Exercise description:
Below, find the line containing "멤버십 (748, 57)"; from there to the final line, print every line exactly and skip the pictures.

Source data:
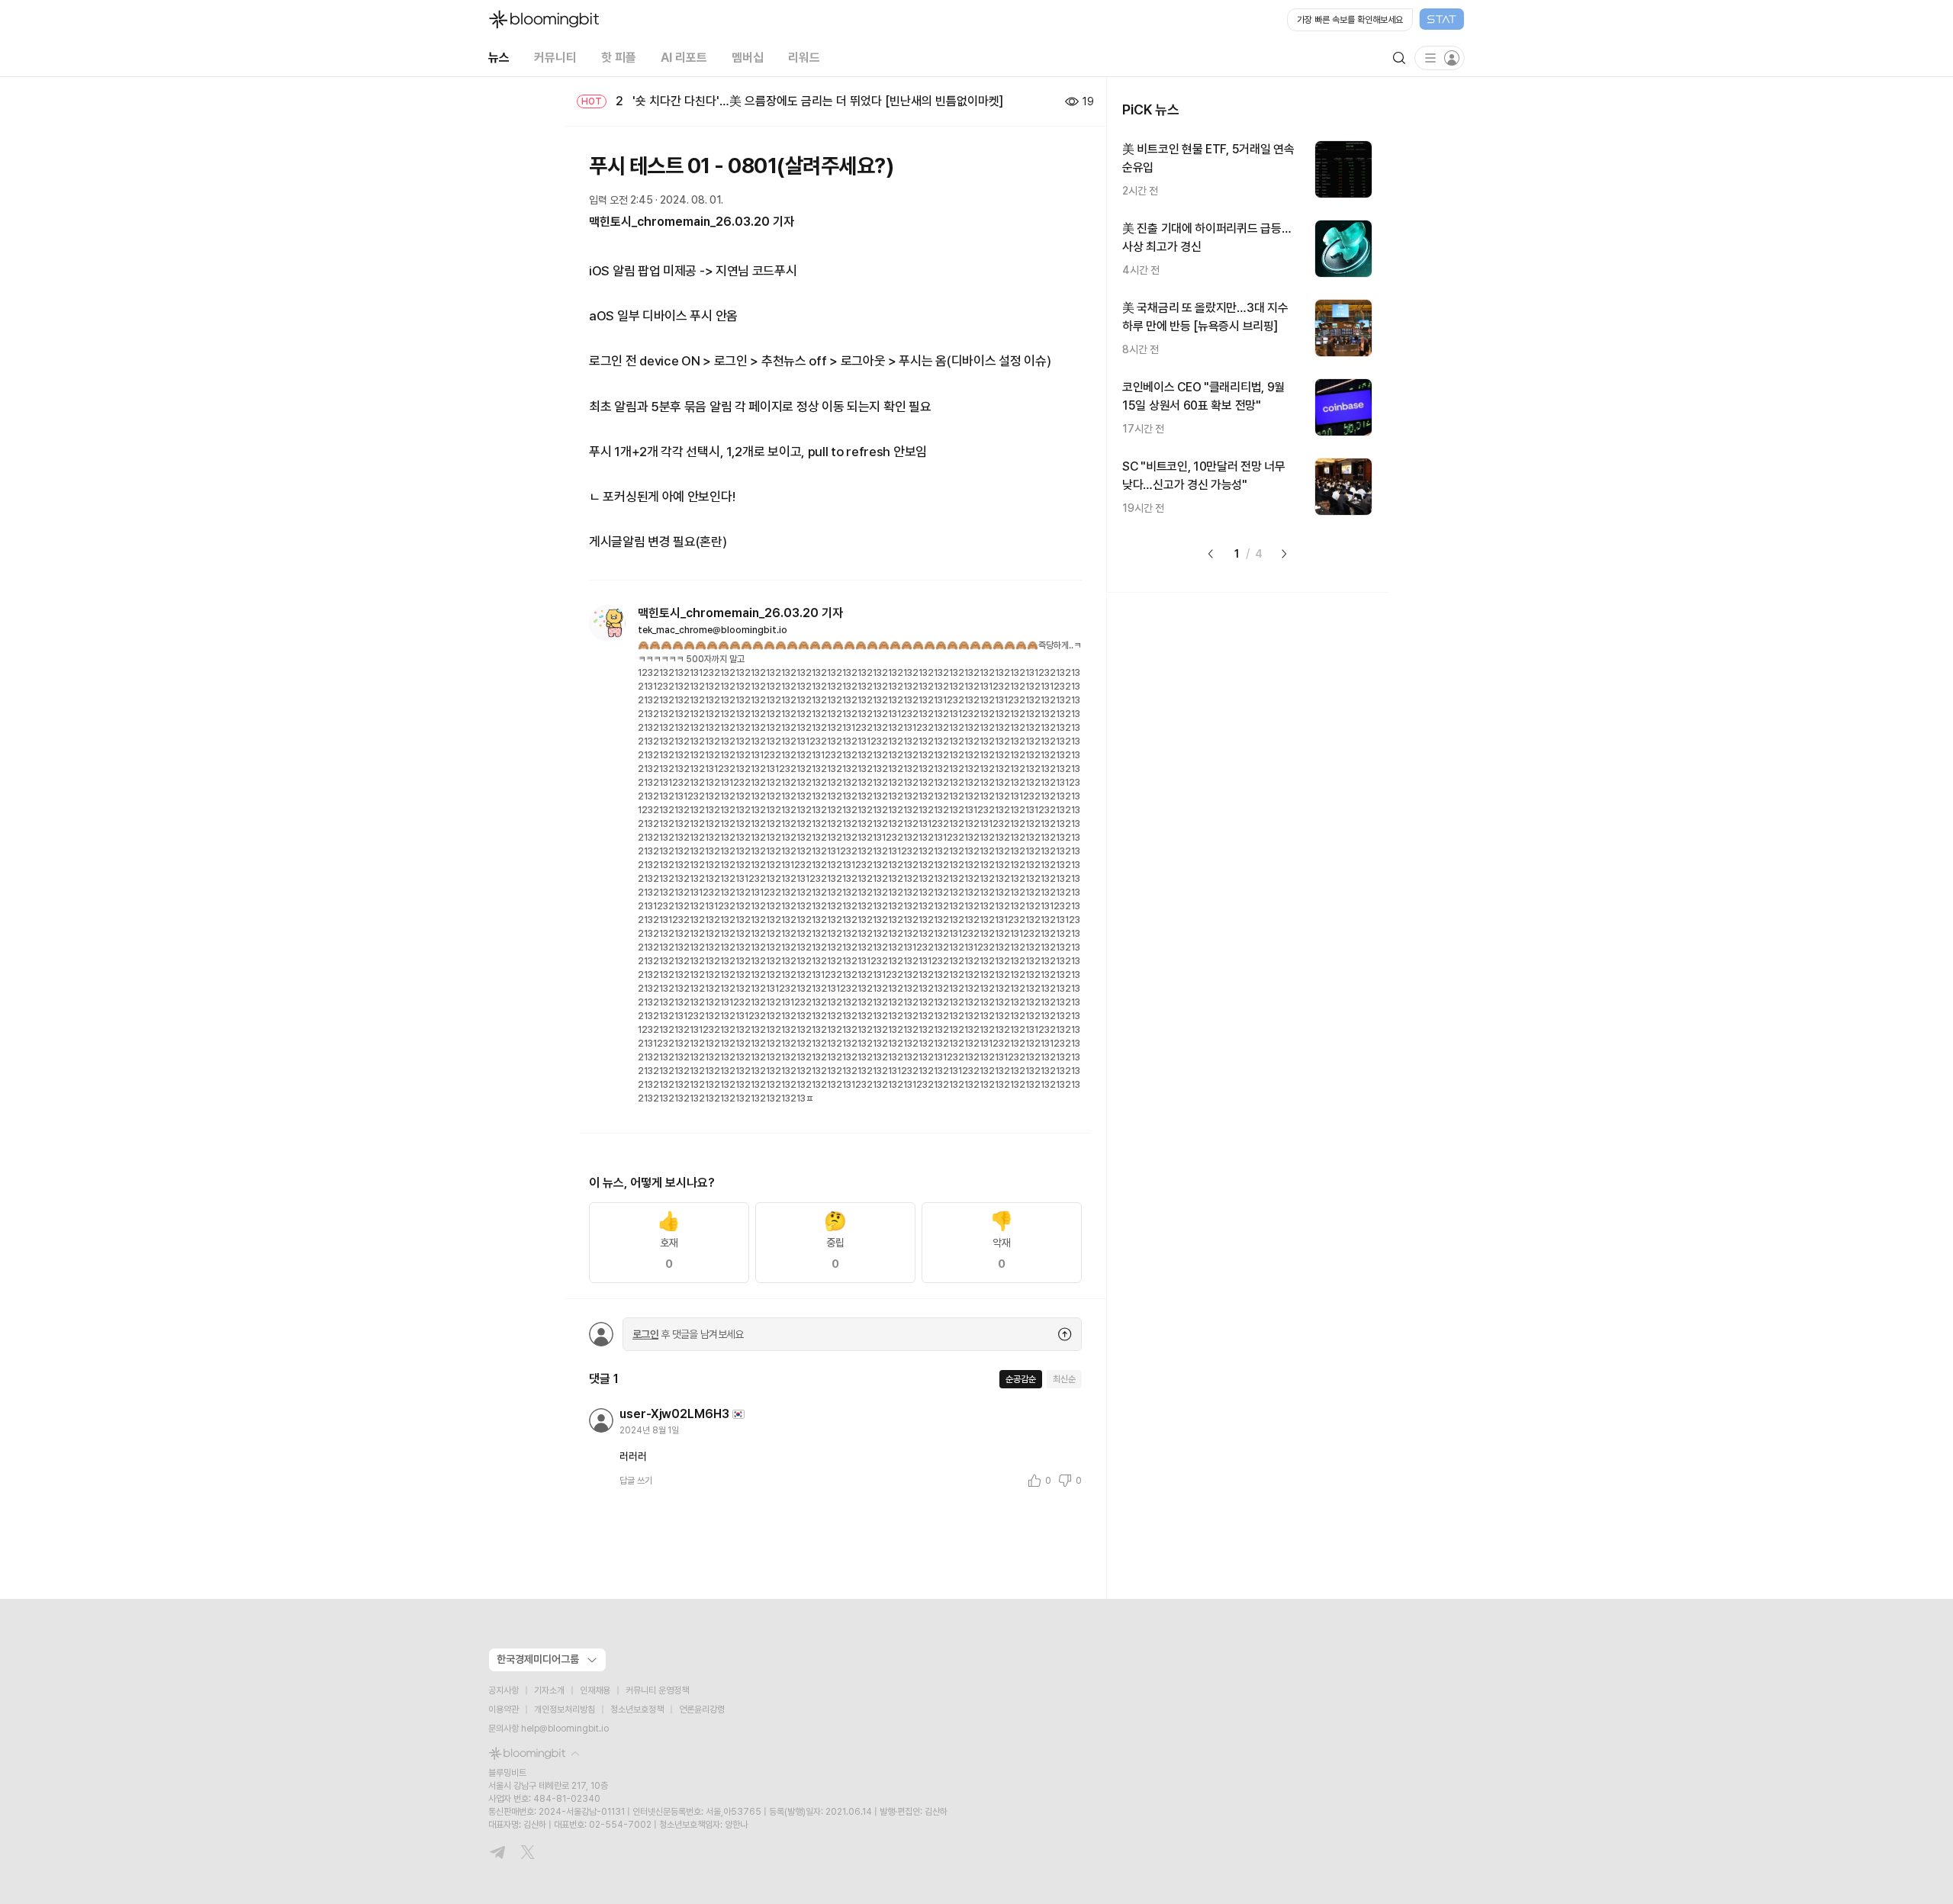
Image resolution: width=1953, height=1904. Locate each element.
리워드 (804, 57)
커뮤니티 (555, 57)
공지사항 (503, 1690)
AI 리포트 (684, 57)
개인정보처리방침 (564, 1709)
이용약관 (503, 1709)
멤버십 (748, 57)
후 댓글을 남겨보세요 (688, 1334)
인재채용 (595, 1690)
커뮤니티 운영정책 (657, 1690)
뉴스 (499, 57)
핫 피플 (618, 57)
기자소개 (549, 1690)
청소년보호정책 (637, 1709)
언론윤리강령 (702, 1709)
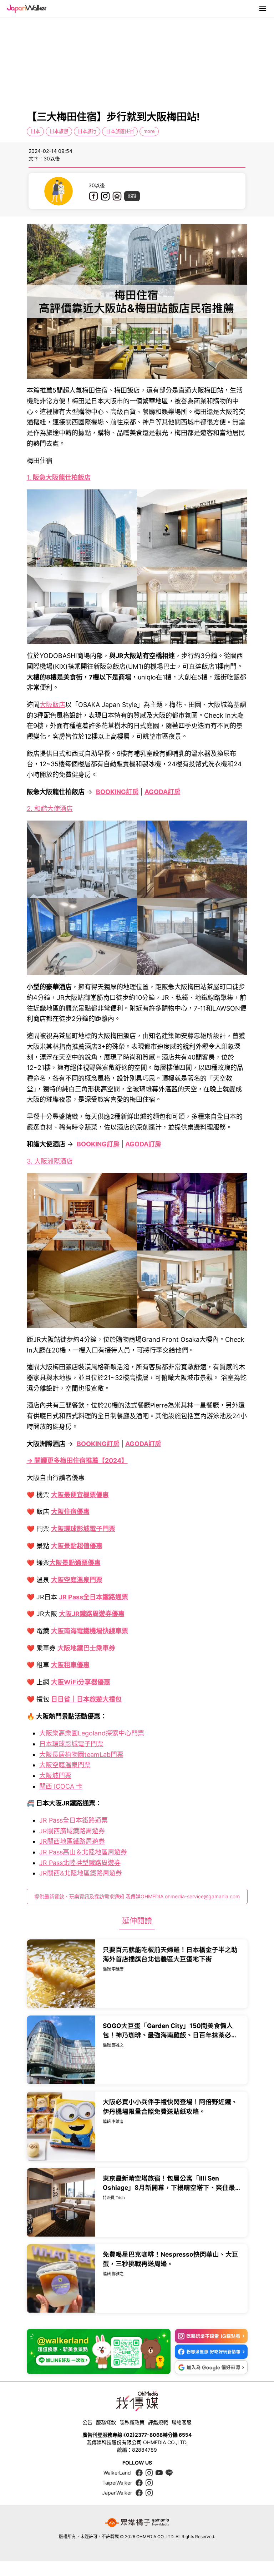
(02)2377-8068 (143, 2435)
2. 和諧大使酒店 (50, 808)
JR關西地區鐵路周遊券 (72, 1841)
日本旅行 (87, 131)
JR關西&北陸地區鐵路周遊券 (80, 1873)
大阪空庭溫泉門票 (65, 1765)
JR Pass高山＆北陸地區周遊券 (83, 1852)
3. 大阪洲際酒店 (50, 1161)
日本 (35, 131)
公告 (87, 2422)
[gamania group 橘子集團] (137, 2523)
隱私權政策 (132, 2422)
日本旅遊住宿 (120, 131)
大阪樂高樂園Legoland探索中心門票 (91, 1733)
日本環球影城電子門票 (71, 1744)
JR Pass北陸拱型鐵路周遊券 (80, 1863)
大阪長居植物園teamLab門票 (81, 1754)
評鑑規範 (158, 2422)
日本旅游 (59, 131)
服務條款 (106, 2422)
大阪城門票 (55, 1775)
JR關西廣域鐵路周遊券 (72, 1831)
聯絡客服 (182, 2422)
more (149, 131)
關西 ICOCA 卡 (60, 1786)
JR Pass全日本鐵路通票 (73, 1820)
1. (59, 477)
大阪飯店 (52, 704)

Result for this task:
멤버십 (748, 57)
후 댓글을 남겨보세요 (688, 1334)
인재채용 (595, 1690)
커뮤니티 운영정책 (657, 1690)
뉴스 (499, 57)
핫 피플 (618, 57)
기자소개 (549, 1690)
청소년보호정책 (637, 1709)
언론윤리강령 (702, 1709)
(02)2377-8068 (143, 2435)
2. 和諧大使酒店 (50, 808)
JR關西地區鐵路周遊券 (72, 1841)
日本旅行 (87, 131)
JR關西&北陸地區鐵路周遊券 (80, 1873)
大阪空庭溫泉門票 (65, 1765)
JR Pass高山＆北陸地區周遊券 (83, 1852)
3. 大阪洲際酒店 (50, 1161)
日本 (35, 131)
公告 (87, 2422)
[gamania group 橘子集團] (137, 2523)
隱私權政策 (132, 2422)
日本旅遊住宿 (120, 131)
大阪樂高樂園Legoland探索中心門票 (91, 1733)
日本環球影城電子門票 (71, 1744)
JR Pass北陸拱型鐵路周遊券 (80, 1863)
大阪長居植物園teamLab門票 (81, 1754)
評鑑規範 (158, 2422)
日本旅游 (59, 131)
服務條款 (106, 2422)
大阪城門票 (55, 1775)
JR關西廣域鐵路周遊券 (72, 1831)
聯絡客服 (182, 2422)
more (149, 131)
關西 ICOCA 卡 (60, 1786)
JR Pass全日本鐵路通票 (73, 1820)
1. (59, 477)
大阪飯店 (52, 704)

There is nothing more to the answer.